La Stampa, 7 gennaio 2019
Il decreto sicurezza
La probabile diretta impugnazione da parte di alcune Regioni del cosiddetto decreto legge Salvini origina la necessità di alcune spiegazioni, al fine di cercare di capire in cosa potranno consistere questi ricorsi e quali siano le possibili conseguenze. Anzitutto ricordiamo che il nostro sistema di giustizia costituzionale prevede che ciascuna Regione possa ricorrere direttamente alla Corte costituzionale entro sessanta giorni dalla pubblicazione di una nuova legge statale, allorché ritenga che questa legge leda la sua sfera di competenza o – sulla base della giurisprudenza della stessa Corte – quella degli enti locali presenti nel territorio regionale. Da questo punto di vista quindi, almeno in astratto, non vi è alcun problema poiché la legge di conversione è stata pubblicata all’inizio di dicembre. Semmai occorre conoscere quale sia la disposizione o le disposizioni impugnate, dal momento che la Regione deve necessariamente individuare quelle parti del decreto legge convertito che ritenga invasive delle competenze proprie o degli enti locali, mentre il «decreto Salvini» appare estremamente vasto ed eterogeneo (circa sessantacinque articoli di legge, che si occupano di temi assai diversi tra loro).
Pur nel rispetto delle competenze statali in tema di immigrazione, di sicurezza pubblica o di anagrafe, non mancano certo varie disposizioni del decreto che incidono in modo diretto o indiretto sulle competenze regionali in materia di assistenza sociale, di sanità, di edilizia popolare, di scuola o sulle specifiche competenze degli enti locali in questi settori.
In particolare si può ricordare la disposizione che ha già sollevato le proteste di molti Sindaci, secondo la quale coloro che hanno un permesso di soggiorno perché hanno richiesto la protezione internazionale, non possono più essere iscritti (pur temporaneamente) nell’anagrafe comunale, con tutta una serie di gravissime conseguenze (iscrizione al Servizio sanitario nazionale, accesso all’assistenza sociale, partecipazione a bandi per alloggi di edilizia residenziale pubblica, ecc.).
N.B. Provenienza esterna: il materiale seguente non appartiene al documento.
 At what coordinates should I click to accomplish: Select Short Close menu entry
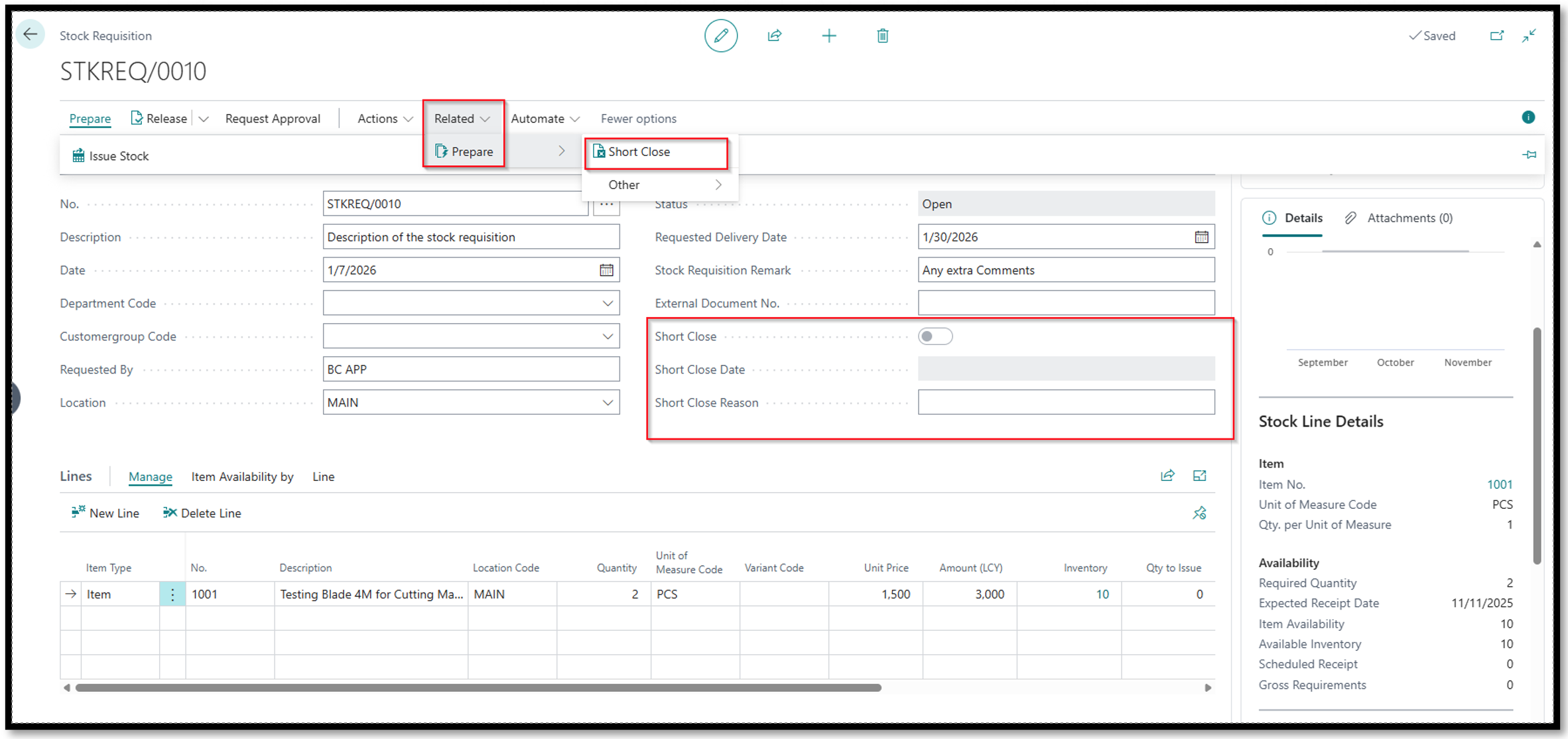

È certo quindi che siamo alla vigilia di un primo importante tipo di conflitto su questo testo tanto tormentato, ma in questa prima vicenda non verranno in rilievo tutti i suoi seri difetti. Infatti adesso vengono in gioco solo le reciproche competenze di Stato e Regioni e quindi possono venire in rilievo solo le incoerenze rispetto alla politica di riparto dei poteri fra Stato, Regioni ed enti locali. In questo conflitto però non possono essere sollevate le tante possibili critiche contro la linea di fondo di questo testo legislativo, che purtroppo appare quasi tutto radicalmente ostile ad alcuni fondamentali valori costituzionali (la solidarietà, l’eguaglianza di fondo fra tutte le persone, l’apertura verso i più deboli) anche là dove non vengono in rilievo le Regioni o gli enti locali.
Nel giro di poco tempo, starà però ai tanti soggetti danneggiati e discriminati, magari a ciò stimolati anche dalle attuali iniziative di alcune Regioni, porre in via incidentale, prima dinanzi ai giudici ordinari e poi dinanzi alla Corte costituzionale, tutti i problemi di giustizia e di razionalità che possono essere agevolmente sollevati contro un testo eterogeneo del genere e che potrebbero anche portare ad una sua diffusa demolizione ad opera dei giudici ordinari e costituzionali.
C’è sinceramente da chiedersi se si è calcolato quanto potrà costare al paese una fase di acuta e prolungata conflittualità come quella che si preannuncia.
Né si cerchi – come pure qualcuno ha tentato di fare confusamente nei giorni passati – di coinvolgere nella responsabilità di tutto ciò il Presidente della Repubblica, che ovviamente ha doverosamente promulgato la legge 132/2018, così come è tenuto a promulgare tutte le leggi ai sensi dell’art. 74 della nostra Costituzione, salva la sola possibilità di rinviare il testo legislativo alle Camere insieme ad un messaggio di spiegazione dei suoi dubbi, dubbi peraltro sempre superabili dalla difforme volontà parlamentare : come già molti hanno chiarito (ma l’ignoranza istituzionale appare attualmente davvero forte !), il Presidente della Repubblica con la controfirma non garantisce la costituzionalità della legge, che non a caso può essere successivamente impugnata presso la Corte costituzionale.